** Source data **
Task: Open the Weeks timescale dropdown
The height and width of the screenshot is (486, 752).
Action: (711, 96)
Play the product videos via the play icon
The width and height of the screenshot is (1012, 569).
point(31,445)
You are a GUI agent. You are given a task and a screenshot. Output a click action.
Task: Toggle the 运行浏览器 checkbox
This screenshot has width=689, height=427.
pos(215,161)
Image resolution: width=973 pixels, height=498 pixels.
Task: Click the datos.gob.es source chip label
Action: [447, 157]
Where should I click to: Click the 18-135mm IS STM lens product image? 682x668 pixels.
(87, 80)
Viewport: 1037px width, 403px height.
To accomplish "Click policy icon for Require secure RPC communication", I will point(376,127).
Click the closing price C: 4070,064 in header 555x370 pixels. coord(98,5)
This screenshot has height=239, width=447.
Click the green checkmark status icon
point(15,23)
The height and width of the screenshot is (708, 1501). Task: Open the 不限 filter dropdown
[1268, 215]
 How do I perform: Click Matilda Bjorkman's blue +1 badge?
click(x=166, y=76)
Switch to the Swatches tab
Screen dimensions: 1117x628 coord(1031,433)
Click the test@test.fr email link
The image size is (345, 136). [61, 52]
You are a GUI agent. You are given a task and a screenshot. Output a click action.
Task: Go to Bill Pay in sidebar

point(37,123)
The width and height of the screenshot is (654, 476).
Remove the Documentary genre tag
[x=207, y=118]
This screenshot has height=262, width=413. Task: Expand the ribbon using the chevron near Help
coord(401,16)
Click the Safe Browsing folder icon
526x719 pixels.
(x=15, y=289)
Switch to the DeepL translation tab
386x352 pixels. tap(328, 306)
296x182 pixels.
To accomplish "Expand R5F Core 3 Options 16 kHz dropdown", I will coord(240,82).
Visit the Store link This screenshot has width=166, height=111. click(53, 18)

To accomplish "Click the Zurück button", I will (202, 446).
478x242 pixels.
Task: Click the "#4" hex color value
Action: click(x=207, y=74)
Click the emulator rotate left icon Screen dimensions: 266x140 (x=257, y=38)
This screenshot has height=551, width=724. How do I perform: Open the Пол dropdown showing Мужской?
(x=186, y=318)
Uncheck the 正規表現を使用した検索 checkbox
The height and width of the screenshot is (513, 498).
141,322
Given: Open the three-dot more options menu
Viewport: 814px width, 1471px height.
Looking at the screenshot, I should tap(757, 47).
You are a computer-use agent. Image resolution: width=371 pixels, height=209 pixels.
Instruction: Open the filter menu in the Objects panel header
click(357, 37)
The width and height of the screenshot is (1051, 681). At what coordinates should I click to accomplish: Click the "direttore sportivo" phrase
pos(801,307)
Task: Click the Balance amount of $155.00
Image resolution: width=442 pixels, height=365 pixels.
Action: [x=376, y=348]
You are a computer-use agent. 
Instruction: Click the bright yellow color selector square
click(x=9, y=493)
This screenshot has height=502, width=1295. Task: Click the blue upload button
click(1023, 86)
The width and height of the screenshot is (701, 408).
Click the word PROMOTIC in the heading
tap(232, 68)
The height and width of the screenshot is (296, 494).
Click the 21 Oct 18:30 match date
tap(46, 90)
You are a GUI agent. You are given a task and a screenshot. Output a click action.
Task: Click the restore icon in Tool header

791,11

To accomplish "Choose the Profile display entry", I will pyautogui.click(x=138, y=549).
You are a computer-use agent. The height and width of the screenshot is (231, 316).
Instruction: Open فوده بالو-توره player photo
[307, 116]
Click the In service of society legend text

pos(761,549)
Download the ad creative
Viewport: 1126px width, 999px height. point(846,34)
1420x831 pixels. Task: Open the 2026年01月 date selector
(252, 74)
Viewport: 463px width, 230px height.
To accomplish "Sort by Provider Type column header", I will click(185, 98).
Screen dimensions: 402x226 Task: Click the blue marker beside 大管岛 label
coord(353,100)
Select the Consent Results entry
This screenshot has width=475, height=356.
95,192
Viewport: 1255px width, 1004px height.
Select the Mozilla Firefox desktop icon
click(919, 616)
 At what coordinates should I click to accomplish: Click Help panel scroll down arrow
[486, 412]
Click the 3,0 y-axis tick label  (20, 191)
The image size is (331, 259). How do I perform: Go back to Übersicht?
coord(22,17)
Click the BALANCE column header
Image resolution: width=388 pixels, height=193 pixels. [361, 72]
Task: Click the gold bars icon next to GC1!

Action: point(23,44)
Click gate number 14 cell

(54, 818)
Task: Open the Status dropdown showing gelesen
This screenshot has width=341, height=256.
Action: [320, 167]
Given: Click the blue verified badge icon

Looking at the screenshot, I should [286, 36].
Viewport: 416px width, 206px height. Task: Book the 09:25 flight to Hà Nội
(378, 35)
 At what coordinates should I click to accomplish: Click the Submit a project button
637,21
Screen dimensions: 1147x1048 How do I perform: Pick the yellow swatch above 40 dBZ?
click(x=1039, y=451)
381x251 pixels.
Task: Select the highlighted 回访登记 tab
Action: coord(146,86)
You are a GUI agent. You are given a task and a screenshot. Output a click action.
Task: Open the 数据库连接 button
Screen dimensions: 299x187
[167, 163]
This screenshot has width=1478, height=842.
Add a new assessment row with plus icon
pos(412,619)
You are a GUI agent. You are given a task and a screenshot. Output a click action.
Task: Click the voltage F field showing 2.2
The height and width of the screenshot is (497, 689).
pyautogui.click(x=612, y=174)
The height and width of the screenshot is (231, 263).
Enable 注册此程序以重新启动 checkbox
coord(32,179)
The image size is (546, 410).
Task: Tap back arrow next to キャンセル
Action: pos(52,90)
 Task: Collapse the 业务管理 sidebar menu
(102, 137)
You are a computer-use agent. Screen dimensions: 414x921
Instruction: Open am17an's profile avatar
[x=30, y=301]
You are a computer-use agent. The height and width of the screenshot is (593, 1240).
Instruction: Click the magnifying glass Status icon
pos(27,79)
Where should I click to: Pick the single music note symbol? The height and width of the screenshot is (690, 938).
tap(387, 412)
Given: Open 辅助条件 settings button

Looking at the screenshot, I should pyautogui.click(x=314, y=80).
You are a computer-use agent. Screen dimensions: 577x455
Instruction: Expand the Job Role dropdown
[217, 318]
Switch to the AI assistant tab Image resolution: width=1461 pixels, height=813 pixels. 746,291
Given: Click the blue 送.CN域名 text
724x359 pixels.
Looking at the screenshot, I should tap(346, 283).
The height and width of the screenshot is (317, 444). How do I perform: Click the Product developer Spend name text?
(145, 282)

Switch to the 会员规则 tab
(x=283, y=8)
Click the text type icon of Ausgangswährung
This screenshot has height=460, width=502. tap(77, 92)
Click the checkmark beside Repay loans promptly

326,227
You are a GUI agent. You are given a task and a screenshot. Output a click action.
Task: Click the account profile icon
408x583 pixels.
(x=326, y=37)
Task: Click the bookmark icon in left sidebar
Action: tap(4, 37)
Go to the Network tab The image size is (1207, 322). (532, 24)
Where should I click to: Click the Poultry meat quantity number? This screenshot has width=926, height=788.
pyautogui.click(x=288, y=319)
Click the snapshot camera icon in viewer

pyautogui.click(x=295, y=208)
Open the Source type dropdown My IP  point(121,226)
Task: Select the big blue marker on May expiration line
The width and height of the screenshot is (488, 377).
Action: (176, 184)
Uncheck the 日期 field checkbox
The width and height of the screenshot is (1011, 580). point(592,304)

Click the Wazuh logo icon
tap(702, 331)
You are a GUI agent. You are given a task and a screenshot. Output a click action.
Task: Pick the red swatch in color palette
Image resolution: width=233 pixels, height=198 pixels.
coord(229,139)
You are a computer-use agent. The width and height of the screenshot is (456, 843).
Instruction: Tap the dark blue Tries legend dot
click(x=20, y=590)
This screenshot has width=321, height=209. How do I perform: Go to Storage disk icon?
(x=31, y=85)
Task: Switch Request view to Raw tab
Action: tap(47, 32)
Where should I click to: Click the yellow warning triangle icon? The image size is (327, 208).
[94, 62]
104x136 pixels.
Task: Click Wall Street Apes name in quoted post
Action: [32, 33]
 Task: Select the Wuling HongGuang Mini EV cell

** Task details **
Please show every line of the records that holds the word "computer".

** Answer space **
You are a computer-use agent. Image resolution: width=371 pixels, height=209 pixels.
You are a computer-use agent. 
You are a computer-use agent. The height and width of the screenshot is (231, 316).
You are a computer-use agent. Screen dimensions: 414x921
You are a computer-use agent. The height and width of the screenshot is (593, 1240).
You are a computer-use agent. Screen dimensions: 577x455
You are a computer-use agent. The width and height of the screenshot is (456, 843).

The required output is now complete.